» SET TASK:
Put every line of the records below into a Markdown table with the columns Row and Line, leaving out blank lines.

** start MATERIAL PROVIDED **

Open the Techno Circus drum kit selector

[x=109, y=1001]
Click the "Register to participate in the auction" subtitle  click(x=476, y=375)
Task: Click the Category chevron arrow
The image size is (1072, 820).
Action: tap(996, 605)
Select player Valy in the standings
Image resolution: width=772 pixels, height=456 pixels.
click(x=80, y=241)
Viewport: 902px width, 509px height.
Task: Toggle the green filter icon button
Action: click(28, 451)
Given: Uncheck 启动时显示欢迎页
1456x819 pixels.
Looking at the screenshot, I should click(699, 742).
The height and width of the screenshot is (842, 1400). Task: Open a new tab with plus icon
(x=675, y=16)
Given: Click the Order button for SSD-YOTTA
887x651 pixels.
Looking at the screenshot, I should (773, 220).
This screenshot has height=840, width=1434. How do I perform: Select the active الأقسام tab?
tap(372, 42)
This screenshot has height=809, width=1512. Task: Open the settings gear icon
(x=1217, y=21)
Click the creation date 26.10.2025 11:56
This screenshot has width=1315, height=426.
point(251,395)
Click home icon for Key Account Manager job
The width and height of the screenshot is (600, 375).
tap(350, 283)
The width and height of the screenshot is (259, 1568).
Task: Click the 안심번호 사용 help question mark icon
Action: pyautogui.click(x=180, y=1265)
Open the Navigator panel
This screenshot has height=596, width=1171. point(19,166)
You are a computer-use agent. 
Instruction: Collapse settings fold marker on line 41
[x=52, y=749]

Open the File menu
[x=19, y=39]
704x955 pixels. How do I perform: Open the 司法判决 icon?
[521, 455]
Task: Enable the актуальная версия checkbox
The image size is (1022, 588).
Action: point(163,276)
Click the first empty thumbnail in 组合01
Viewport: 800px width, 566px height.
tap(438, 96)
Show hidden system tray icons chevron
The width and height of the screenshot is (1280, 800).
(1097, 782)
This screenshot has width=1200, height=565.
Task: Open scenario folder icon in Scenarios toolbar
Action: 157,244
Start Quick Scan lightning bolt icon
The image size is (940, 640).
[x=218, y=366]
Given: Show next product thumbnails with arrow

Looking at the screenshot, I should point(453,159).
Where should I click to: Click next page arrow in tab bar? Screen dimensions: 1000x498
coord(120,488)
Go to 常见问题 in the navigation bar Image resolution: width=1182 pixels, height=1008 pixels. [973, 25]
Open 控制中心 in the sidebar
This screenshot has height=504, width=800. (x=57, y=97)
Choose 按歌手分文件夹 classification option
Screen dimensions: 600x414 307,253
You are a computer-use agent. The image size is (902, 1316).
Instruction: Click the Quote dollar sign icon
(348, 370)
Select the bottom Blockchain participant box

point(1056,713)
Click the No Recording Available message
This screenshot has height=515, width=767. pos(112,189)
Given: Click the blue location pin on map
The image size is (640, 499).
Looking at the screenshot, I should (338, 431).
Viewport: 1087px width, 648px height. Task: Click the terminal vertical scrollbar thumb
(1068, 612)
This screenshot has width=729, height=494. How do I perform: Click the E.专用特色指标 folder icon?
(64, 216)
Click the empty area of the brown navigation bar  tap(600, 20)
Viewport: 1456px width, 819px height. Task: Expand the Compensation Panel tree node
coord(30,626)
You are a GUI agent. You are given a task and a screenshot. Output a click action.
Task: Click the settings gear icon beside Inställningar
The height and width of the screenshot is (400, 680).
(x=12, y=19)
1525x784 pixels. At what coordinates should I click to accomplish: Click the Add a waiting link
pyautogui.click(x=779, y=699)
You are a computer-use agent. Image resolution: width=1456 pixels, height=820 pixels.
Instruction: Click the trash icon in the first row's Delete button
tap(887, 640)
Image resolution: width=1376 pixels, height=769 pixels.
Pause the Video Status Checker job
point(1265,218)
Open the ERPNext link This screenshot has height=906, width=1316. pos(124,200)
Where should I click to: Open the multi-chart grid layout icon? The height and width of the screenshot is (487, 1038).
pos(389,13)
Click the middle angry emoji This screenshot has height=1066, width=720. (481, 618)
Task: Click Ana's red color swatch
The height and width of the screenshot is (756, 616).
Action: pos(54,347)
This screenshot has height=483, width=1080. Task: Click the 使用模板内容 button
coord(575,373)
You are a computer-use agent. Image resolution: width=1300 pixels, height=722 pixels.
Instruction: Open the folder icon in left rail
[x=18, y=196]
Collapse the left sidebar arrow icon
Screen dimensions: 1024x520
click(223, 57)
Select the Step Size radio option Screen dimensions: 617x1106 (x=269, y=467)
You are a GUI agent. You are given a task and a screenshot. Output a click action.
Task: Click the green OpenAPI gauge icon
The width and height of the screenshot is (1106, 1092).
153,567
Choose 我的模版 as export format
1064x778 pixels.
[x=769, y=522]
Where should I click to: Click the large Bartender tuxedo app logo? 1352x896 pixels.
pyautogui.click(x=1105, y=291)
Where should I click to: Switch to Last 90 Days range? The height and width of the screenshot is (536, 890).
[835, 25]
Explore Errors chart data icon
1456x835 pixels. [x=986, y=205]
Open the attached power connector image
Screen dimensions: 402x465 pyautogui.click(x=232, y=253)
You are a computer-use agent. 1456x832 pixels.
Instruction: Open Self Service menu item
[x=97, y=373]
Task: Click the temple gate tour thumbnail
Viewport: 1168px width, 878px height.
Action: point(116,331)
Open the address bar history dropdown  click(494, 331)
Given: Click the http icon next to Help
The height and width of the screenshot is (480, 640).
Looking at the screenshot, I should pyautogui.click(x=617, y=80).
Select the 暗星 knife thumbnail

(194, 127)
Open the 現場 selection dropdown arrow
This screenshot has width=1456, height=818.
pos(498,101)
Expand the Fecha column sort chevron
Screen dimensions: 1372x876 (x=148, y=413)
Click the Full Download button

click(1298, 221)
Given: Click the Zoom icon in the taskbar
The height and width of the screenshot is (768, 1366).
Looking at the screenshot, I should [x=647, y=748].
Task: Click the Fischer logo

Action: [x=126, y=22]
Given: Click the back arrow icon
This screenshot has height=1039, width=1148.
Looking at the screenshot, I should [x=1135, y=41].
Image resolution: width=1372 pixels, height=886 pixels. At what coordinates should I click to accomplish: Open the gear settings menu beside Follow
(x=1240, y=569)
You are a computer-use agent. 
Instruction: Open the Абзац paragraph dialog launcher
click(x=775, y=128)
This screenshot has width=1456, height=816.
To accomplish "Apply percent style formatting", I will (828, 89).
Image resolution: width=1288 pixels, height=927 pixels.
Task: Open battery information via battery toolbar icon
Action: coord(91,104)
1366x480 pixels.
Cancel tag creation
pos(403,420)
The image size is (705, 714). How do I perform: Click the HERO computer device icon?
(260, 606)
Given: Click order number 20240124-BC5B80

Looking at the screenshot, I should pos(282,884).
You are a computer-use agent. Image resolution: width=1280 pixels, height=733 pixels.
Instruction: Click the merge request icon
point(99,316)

** end MATERIAL PROVIDED **

» OUTPUT OF THE EXERCISE:
| Row | Line |
|---|---|
| 1 | Open the Techno Circus drum kit selector |
| 2 | [x=109, y=1001] |
| 3 | Click the "Register to participate in the auction" subtitle  click(x=476, y=375) |
| 4 | Task: Click the Category chevron arrow |
| 5 | The image size is (1072, 820). |
| 6 | Action: tap(996, 605) |
| 7 | Select player Valy in the standings |
| 8 | Image resolution: width=772 pixels, height=456 pixels. |
| 9 | click(x=80, y=241) |
| 10 | Viewport: 902px width, 509px height. |
| 11 | Task: Toggle the green filter icon button |
| 12 | Action: click(28, 451) |
| 13 | Given: Uncheck 启动时显示欢迎页 |
| 14 | 1456x819 pixels. |
| 15 | Looking at the screenshot, I should click(699, 742). |
| 16 | The height and width of the screenshot is (842, 1400). Task: Open a new tab with plus icon |
| 17 | (x=675, y=16) |
| 18 | Given: Click the Order button for SSD-YOTTA |
| 19 | 887x651 pixels. |
| 20 | Looking at the screenshot, I should (773, 220). |
| 21 | This screenshot has height=840, width=1434. How do I perform: Select the active الأقسام tab? |
| 22 | tap(372, 42) |
| 23 | This screenshot has height=809, width=1512. Task: Open the settings gear icon |
| 24 | (x=1217, y=21) |
| 25 | Click the creation date 26.10.2025 11:56 |
| 26 | This screenshot has width=1315, height=426. |
| 27 | point(251,395) |
| 28 | Click home icon for Key Account Manager job |
| 29 | The width and height of the screenshot is (600, 375). |
| 30 | tap(350, 283) |
| 31 | The width and height of the screenshot is (259, 1568). |
| 32 | Task: Click the 안심번호 사용 help question mark icon |
| 33 | Action: pyautogui.click(x=180, y=1265) |
| 34 | Open the Navigator panel |
| 35 | This screenshot has height=596, width=1171. point(19,166) |
| 36 | You are a computer-use agent.  |
| 37 | Instruction: Collapse settings fold marker on line 41 |
| 38 | [x=52, y=749] |
| 39 | Open the File menu |
| 40 | [x=19, y=39] |
| 41 | 704x955 pixels. How do I perform: Open the 司法判决 icon? |
| 42 | [521, 455] |
| 43 | Task: Enable the актуальная версия checkbox |
| 44 | The image size is (1022, 588). |
| 45 | Action: point(163,276) |
| 46 | Click the first empty thumbnail in 组合01 |
| 47 | Viewport: 800px width, 566px height. |
| 48 | tap(438, 96) |
| 49 | Show hidden system tray icons chevron |
| 50 | The width and height of the screenshot is (1280, 800). |
| 51 | (1097, 782) |
| 52 | This screenshot has width=1200, height=565. |
| 53 | Task: Open scenario folder icon in Scenarios toolbar |
| 54 | Action: 157,244 |
| 55 | Start Quick Scan lightning bolt icon |
| 56 | The image size is (940, 640). |
| 57 | [x=218, y=366] |
| 58 | Given: Show next product thumbnails with arrow |
| 59 | Looking at the screenshot, I should point(453,159). |
| 60 | Where should I click to: Click next page arrow in tab bar? Screen dimensions: 1000x498 |
| 61 | coord(120,488) |
| 62 | Go to 常见问题 in the navigation bar Image resolution: width=1182 pixels, height=1008 pixels. [973, 25] |
| 63 | Open 控制中心 in the sidebar |
| 64 | This screenshot has height=504, width=800. (x=57, y=97) |
| 65 | Choose 按歌手分文件夹 classification option |
| 66 | Screen dimensions: 600x414 307,253 |
| 67 | You are a computer-use agent. The image size is (902, 1316). |
| 68 | Instruction: Click the Quote dollar sign icon |
| 69 | (348, 370) |
| 70 | Select the bottom Blockchain participant box |
| 71 | point(1056,713) |
| 72 | Click the No Recording Available message |
| 73 | This screenshot has height=515, width=767. pos(112,189) |
| 74 | Given: Click the blue location pin on map |
| 75 | The image size is (640, 499). |
| 76 | Looking at the screenshot, I should (338, 431). |
| 77 | Viewport: 1087px width, 648px height. Task: Click the terminal vertical scrollbar thumb |
| 78 | (1068, 612) |
| 79 | This screenshot has width=729, height=494. How do I perform: Click the E.专用特色指标 folder icon? |
| 80 | (64, 216) |
| 81 | Click the empty area of the brown navigation bar  tap(600, 20) |
| 82 | Viewport: 1456px width, 819px height. Task: Expand the Compensation Panel tree node |
| 83 | coord(30,626) |
| 84 | You are a GUI agent. You are given a task and a screenshot. Output a click action. |
| 85 | Task: Click the settings gear icon beside Inställningar |
| 86 | The height and width of the screenshot is (400, 680). |
| 87 | (x=12, y=19) |
| 88 | 1525x784 pixels. At what coordinates should I click to accomplish: Click the Add a waiting link |
| 89 | pyautogui.click(x=779, y=699) |
| 90 | You are a computer-use agent. Image resolution: width=1456 pixels, height=820 pixels. |
| 91 | Instruction: Click the trash icon in the first row's Delete button |
| 92 | tap(887, 640) |
| 93 | Image resolution: width=1376 pixels, height=769 pixels. |
| 94 | Pause the Video Status Checker job |
| 95 | point(1265,218) |
| 96 | Open the ERPNext link This screenshot has height=906, width=1316. pos(124,200) |
| 97 | Where should I click to: Open the multi-chart grid layout icon? The height and width of the screenshot is (487, 1038). |
| 98 | pos(389,13) |
| 99 | Click the middle angry emoji This screenshot has height=1066, width=720. (481, 618) |
| 100 | Task: Click Ana's red color swatch |
| 101 | The height and width of the screenshot is (756, 616). |
| 102 | Action: pos(54,347) |
| 103 | This screenshot has height=483, width=1080. Task: Click the 使用模板内容 button |
| 104 | coord(575,373) |
| 105 | You are a computer-use agent. Image resolution: width=1300 pixels, height=722 pixels. |
| 106 | Instruction: Open the folder icon in left rail |
| 107 | [x=18, y=196] |
| 108 | Collapse the left sidebar arrow icon |
| 109 | Screen dimensions: 1024x520 |
| 110 | click(223, 57) |
| 111 | Select the Step Size radio option Screen dimensions: 617x1106 (x=269, y=467) |
| 112 | You are a GUI agent. You are given a task and a screenshot. Output a click action. |
| 113 | Task: Click the green OpenAPI gauge icon |
| 114 | The width and height of the screenshot is (1106, 1092). |
| 115 | 153,567 |
| 116 | Choose 我的模版 as export format |
| 117 | 1064x778 pixels. |
| 118 | [x=769, y=522] |
| 119 | Where should I click to: Click the large Bartender tuxedo app logo? 1352x896 pixels. |
| 120 | pyautogui.click(x=1105, y=291) |
| 121 | Where should I click to: Switch to Last 90 Days range? The height and width of the screenshot is (536, 890). |
| 122 | [835, 25] |
| 123 | Explore Errors chart data icon |
| 124 | 1456x835 pixels. [x=986, y=205] |
| 125 | Open the attached power connector image |
| 126 | Screen dimensions: 402x465 pyautogui.click(x=232, y=253) |
| 127 | You are a computer-use agent. 1456x832 pixels. |
| 128 | Instruction: Open Self Service menu item |
| 129 | [x=97, y=373] |
| 130 | Task: Click the temple gate tour thumbnail |
| 131 | Viewport: 1168px width, 878px height. |
| 132 | Action: point(116,331) |
| 133 | Open the address bar history dropdown  click(494, 331) |
| 134 | Given: Click the http icon next to Help |
| 135 | The height and width of the screenshot is (480, 640). |
| 136 | Looking at the screenshot, I should pyautogui.click(x=617, y=80). |
| 137 | Select the 暗星 knife thumbnail |
| 138 | (194, 127) |
| 139 | Open the 現場 selection dropdown arrow |
| 140 | This screenshot has width=1456, height=818. |
| 141 | pos(498,101) |
| 142 | Expand the Fecha column sort chevron |
| 143 | Screen dimensions: 1372x876 (x=148, y=413) |
| 144 | Click the Full Download button |
| 145 | click(1298, 221) |
| 146 | Given: Click the Zoom icon in the taskbar |
| 147 | The height and width of the screenshot is (768, 1366). |
| 148 | Looking at the screenshot, I should [x=647, y=748]. |
| 149 | Task: Click the Fischer logo |
| 150 | Action: [x=126, y=22] |
| 151 | Given: Click the back arrow icon |
| 152 | This screenshot has height=1039, width=1148. |
| 153 | Looking at the screenshot, I should [x=1135, y=41]. |
| 154 | Image resolution: width=1372 pixels, height=886 pixels. At what coordinates should I click to accomplish: Open the gear settings menu beside Follow |
| 155 | (x=1240, y=569) |
| 156 | You are a computer-use agent.  |
| 157 | Instruction: Open the Абзац paragraph dialog launcher |
| 158 | click(x=775, y=128) |
| 159 | This screenshot has width=1456, height=816. |
| 160 | To accomplish "Apply percent style formatting", I will (828, 89). |
| 161 | Image resolution: width=1288 pixels, height=927 pixels. |
| 162 | Task: Open battery information via battery toolbar icon |
| 163 | Action: coord(91,104) |
| 164 | 1366x480 pixels. |
| 165 | Cancel tag creation |
| 166 | pos(403,420) |
| 167 | The image size is (705, 714). How do I perform: Click the HERO computer device icon? |
| 168 | (260, 606) |
| 169 | Given: Click order number 20240124-BC5B80 |
| 170 | Looking at the screenshot, I should pos(282,884). |
| 171 | You are a computer-use agent. Image resolution: width=1280 pixels, height=733 pixels. |
| 172 | Instruction: Click the merge request icon |
| 173 | point(99,316) |